All told, if NPLSA borrows the money from our accommodating federal government to go to CLS, he or she is going to have around $336,000 in debt when the first bill becomes due, six months after graduating.

Now, given these staggering totals, here’s a surprising little statistical nugget: 41% of Columbia Law School’s 2015 graduating class had exactly zero law school debt at graduation!  Now why is that?  Because lots and lots of unambiguously rich kids go to Columbia Law School.  This in turn is a reflection of how much easier it is for upper class people to display “merit” via the purchase of high GPAs and LSAT scores. But I repeat myself.

Moving right along . . . many a defender of the law school (and by extension the social) status quo will wax avuncular to our hypothetical NPLSA, and advise this person who doesn’t know what boat shoes are to apply to a non-elite law school, where his or her sterling academic record will surely garner a full tuition scholarship.

As plans go, this one is so simple it’s brilliant: go to law school for “free” (not counting living expenses and opportunity cost), finish at the top of your class, and then get one of those fancy law firm jobs without all the soul-crushing debt.  Tastes great and less filling!

Which brings us back to Rivera and Tilcsik.  There are two big problems with this plan. First, law school grades are fairly unpredictable, so going to a particular law school with the intention to finish at the top of the class is a Plan A that’s badly in need of a Plan B.  But the problem that’s more germane to R&T’s findings is that finishing at the top of your non-elite law school class is a great way to get an elite legal job — if you’re already part of the upper class (And also a man.
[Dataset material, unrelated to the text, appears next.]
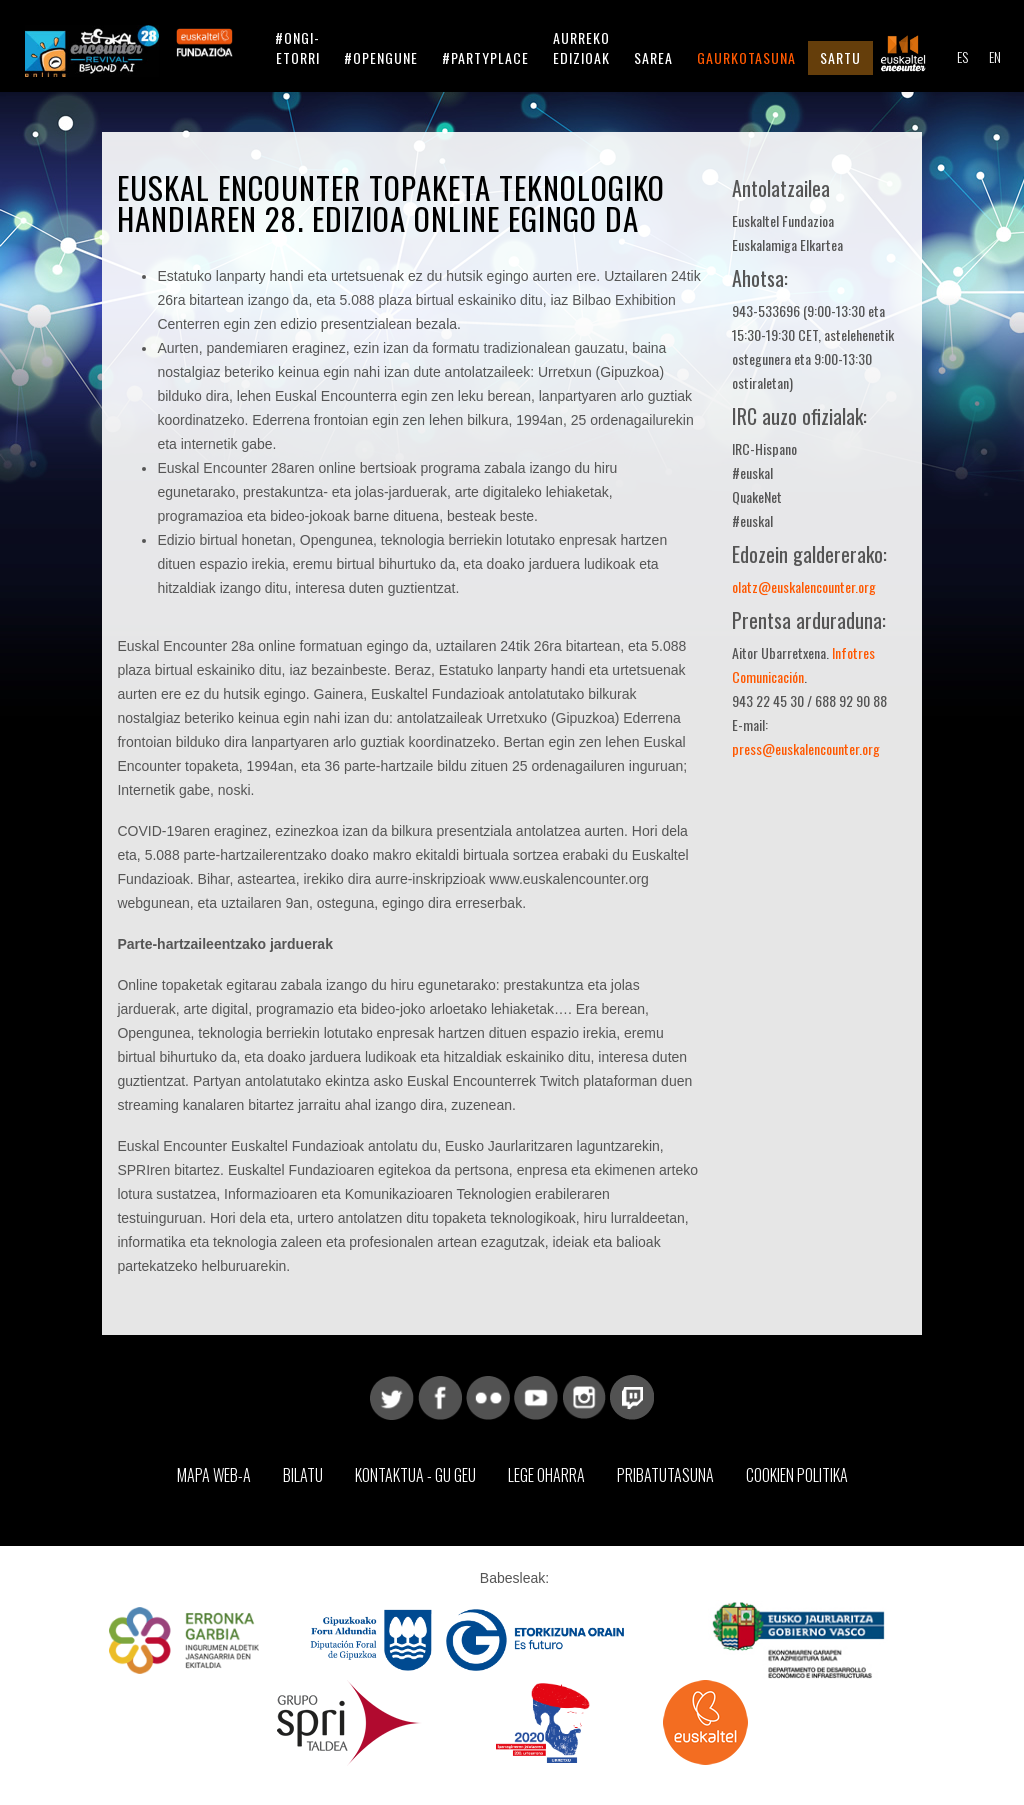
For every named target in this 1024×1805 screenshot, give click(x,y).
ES (962, 56)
See below.)  If not — too bad, so sad: you aren’t going to be a good “fit” for our “firm culture,” dontcha know.

So maybe you should take on that $336,000 in debt (soon to be $400,000) to go to Columbia after all, where you can “compete” against the two out of every five of your classmates who have no debt, a parent who is the GC or maybe the CEO of a company that bills out tens of millions a year in legal fees to the big firms where you’ll be trying to get a job, and lots of boat shoes.

(2) Another rationalization that the defenders of the status quo will deploy when presented with things such as R&T’s finding that big law firms discriminate pretty much consciously against upper class women compared to upper class men (and even perhaps compared to lower class women, although not nearly to the same extent) is that the reasons people in these firms give — informally of course — for doing so are “good” reasons, with “good” here meaning “arguably profit-maximizing.”  Basically the argument, stripped of rhetorical flourishes, goes like this: To succeed at a large law firm, you must, to a greater or lesser extent, dedicate yourself completely to your work.
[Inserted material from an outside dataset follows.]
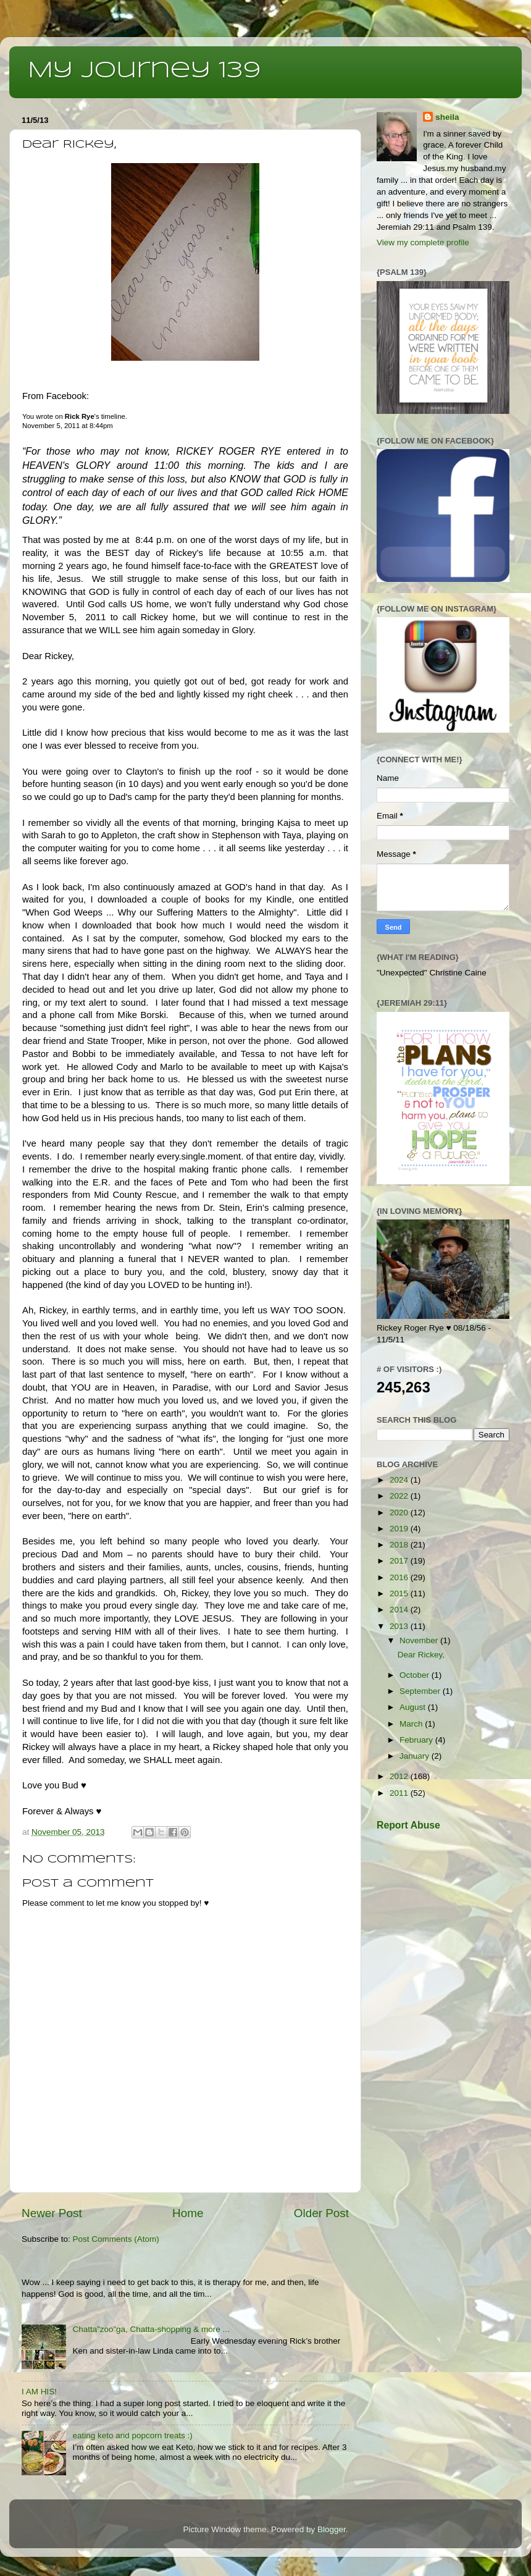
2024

People who have any interests outside of work, such as occasionally seeing or — let’s get really radical here — playing a role in raising their children, aren’t going to be maximizing profits as much as people who would rather do really important things like proof-read financial documents.  Instead, their lack of “commitment” to (highly paid, high status) work will lead them to take up trivial pursuits such as bringing into the world, and subsequently nurturing and raising, a tolerably socialized human being or three.

Since the average woman “chooses” to dedicate herself to the latter activity much more often than the average law firm associates “chooses” to spend any time, quality or otherwise, with his children, then the fact that big law firms don’t want to hire people, aka women, who make the former choice is just a reflection of the inevitable and just and right and efficient workings of our beneficent Market (blessed by its name), as opposed to a horrendously unfair, inhumane, and soul-destroying rat race, one feature of which happens to be the continuing reproduction of massive class and gender inequality.